**Extrait du document**
----------------------------------------

Mais les professeurs d’histoire expliquent qu’il faut ouvrir les élèves sur le monde…

« La particularité nationale est à compter au nombre des infortunes providentielles qui empêche les humains de se prendre pour des dieux », dit très justement Régis Debray. Nous sommes tous de quelque part. C’est l’histoire de France, avec ses hauts et ses bas, ses ombres et ses lumières, qu’on doit apprendre, et l’histoire de la France dans son rapport au monde. Si on enseigne le monde, on n’enseigne plus rien ! L’esprit des élèves ne peut pas avaler le tout. On perd donc sur les deux tableaux, et sur celui de l’histoire nationale, et sur celui de l’histoire mondiale.

Vous montrez dans votre livre que Claude Lévi-Strauss, père du relativisme culturel, refusait qu’on assimile l’ethnocentrisme au racisme. Était-ce une façon de reconnaître qu’il faut pratiquer l’éloge de la diversité avec modération ?

Dans un livre d’entretien avec Didier Eribon, Claude Lévi-Strauss donne l’exemple d’une « communauté ethnique » qui se complaît dans le bruit. Il n’aime pas le bruit, mais il n’aurait jamais l’idée d’incriminer le patrimoine génétique de cette communauté - ça, c’est le racisme. Toutefois, dit-il « je ne chercherai pas à vivre trop près, et je n’apprécierais pas que, sous ce méchant prétexte, on cherche à me culpabiliser ». Lévi-Strauss défend passionnément l’idée d’une égalité des cultures. Il ne veut pas envisager la question de leur hiérarchie, mais il ne pousse pas cette logique jusqu’au dénigrement de sa propre civilisation. Nous autres Français nous devons nous garder de toute superbe mais nous avons droit à cette défense minimaliste.

L’identité malheureuse se nourrit aussi du remords de la Seconde Guerre mondiale. Peut-on tourner cette page ?

----------------------------------------

Enregistrements conservés

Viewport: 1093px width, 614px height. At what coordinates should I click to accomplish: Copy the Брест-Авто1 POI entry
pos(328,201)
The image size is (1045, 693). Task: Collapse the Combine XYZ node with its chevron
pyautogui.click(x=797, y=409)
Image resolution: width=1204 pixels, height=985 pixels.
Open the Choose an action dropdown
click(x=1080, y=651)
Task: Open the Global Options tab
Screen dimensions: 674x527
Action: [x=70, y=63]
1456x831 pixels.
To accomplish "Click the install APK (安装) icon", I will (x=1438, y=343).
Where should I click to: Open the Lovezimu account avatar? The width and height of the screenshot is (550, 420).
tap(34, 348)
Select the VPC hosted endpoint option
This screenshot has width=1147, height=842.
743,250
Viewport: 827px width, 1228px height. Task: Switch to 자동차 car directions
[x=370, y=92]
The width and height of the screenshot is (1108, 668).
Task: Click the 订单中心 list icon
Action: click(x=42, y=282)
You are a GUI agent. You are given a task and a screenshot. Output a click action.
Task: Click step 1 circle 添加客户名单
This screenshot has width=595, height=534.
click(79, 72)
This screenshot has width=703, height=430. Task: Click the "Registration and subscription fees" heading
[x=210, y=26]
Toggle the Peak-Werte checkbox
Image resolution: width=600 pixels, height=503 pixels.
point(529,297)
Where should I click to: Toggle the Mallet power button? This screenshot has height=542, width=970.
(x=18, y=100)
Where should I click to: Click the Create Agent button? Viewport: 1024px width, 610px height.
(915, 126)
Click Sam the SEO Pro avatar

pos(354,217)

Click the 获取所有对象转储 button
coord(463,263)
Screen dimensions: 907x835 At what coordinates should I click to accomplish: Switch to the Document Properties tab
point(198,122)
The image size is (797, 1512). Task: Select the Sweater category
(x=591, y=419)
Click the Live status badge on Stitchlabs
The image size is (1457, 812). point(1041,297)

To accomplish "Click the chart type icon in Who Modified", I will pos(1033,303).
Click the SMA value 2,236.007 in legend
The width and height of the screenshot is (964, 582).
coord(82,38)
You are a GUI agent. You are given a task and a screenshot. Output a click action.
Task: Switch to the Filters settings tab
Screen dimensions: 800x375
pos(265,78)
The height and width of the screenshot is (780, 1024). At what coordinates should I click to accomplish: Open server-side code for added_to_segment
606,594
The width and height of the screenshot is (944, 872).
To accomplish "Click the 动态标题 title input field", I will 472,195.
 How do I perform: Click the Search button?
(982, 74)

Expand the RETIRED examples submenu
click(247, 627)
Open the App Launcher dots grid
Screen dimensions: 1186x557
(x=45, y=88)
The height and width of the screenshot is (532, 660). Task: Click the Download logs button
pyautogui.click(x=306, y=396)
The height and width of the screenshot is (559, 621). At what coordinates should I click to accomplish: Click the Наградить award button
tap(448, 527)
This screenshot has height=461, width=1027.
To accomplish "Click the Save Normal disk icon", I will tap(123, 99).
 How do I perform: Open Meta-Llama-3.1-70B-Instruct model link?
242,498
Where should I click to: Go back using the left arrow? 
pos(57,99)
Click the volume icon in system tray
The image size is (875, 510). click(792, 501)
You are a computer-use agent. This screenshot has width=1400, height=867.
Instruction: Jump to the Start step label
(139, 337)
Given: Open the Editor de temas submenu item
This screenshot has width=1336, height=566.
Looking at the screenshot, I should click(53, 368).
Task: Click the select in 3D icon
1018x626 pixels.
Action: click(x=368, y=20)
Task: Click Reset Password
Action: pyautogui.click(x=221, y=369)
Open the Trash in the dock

----------------------------------------

**Travail à faire**
1 > Indiquez si chacune des affirmations suivantes est conforme à l'extrait d'entretien, en répondant par oui ou par non et en citant textuellement les mots qui tranchent : (a) enseigner le monde permet de gagner à la fois sur l'histoire nationale et sur l'histoire mondiale ; (b) Lévi-Strauss refuse d'envisager la question de la hiérarchie des cultures ; (c) la phrase sur la particularité nationale est attribuée à Régis Debray.
2 > Rédigez la suite de l'extrait d'entretien sur l'identité nationale, en reprenant juste après sa dernière phrase.

**Corrigé par exercice**
1 >
(a) Non : « On perd donc sur les deux tableaux, et sur celui de l’histoire nationale, et sur celui de l’histoire mondiale. »
(b) Oui : « Il ne veut pas envisager la question de leur hiérarchie »
(c) Oui : « dit très justement Régis Debray »

2 >
À chaque génération échoit son propre destin. On voudrait que tout nous ramène aux années 1930. Cette analogie obsessionnelle nous paralyse. La commissaire européenne Vivianne Reding a osé dire en 2010 que l’expulsion des Roms était semblable aux déportations pendant la Seconde Guerre mondiale. Les Roms recevaient de l’argent pour rentrer chez eux ! Et Mme Reding n’a même pas présenté ses excuses aux anciens déportés. L’Europe n’est donc plus une construction, ni une civilisation, mais une maison de redressement, et ses commissaires sont des pions aigres et vindicatifs qui, juchés sur les tabourets de ce qu’ils croient être la mémoire d’Auschwitz, font la leçon aux peuples européens. L’Europe risque de mourir de cet abus de mémoire. Elle est mise au défi d’une immigration de masse qui change tous ses équilibres. Elle doit régler ces questions avec humanité. Mais elle ne doit pas faire comme si la réalité d’aujourd’hui ressemblait à celle des années 1930.

On va vous reprocher de faire le lit du lepénisme…

Certains Français se sentent minoritaires chez eux. Ce sentiment ne doit pas être criminalisé. Plus on le fait, plus on fait le jeu de celui qu’on prétend combattre, le Front national.

Redoutez-vous que Marine Le Pen revendique votre livre ?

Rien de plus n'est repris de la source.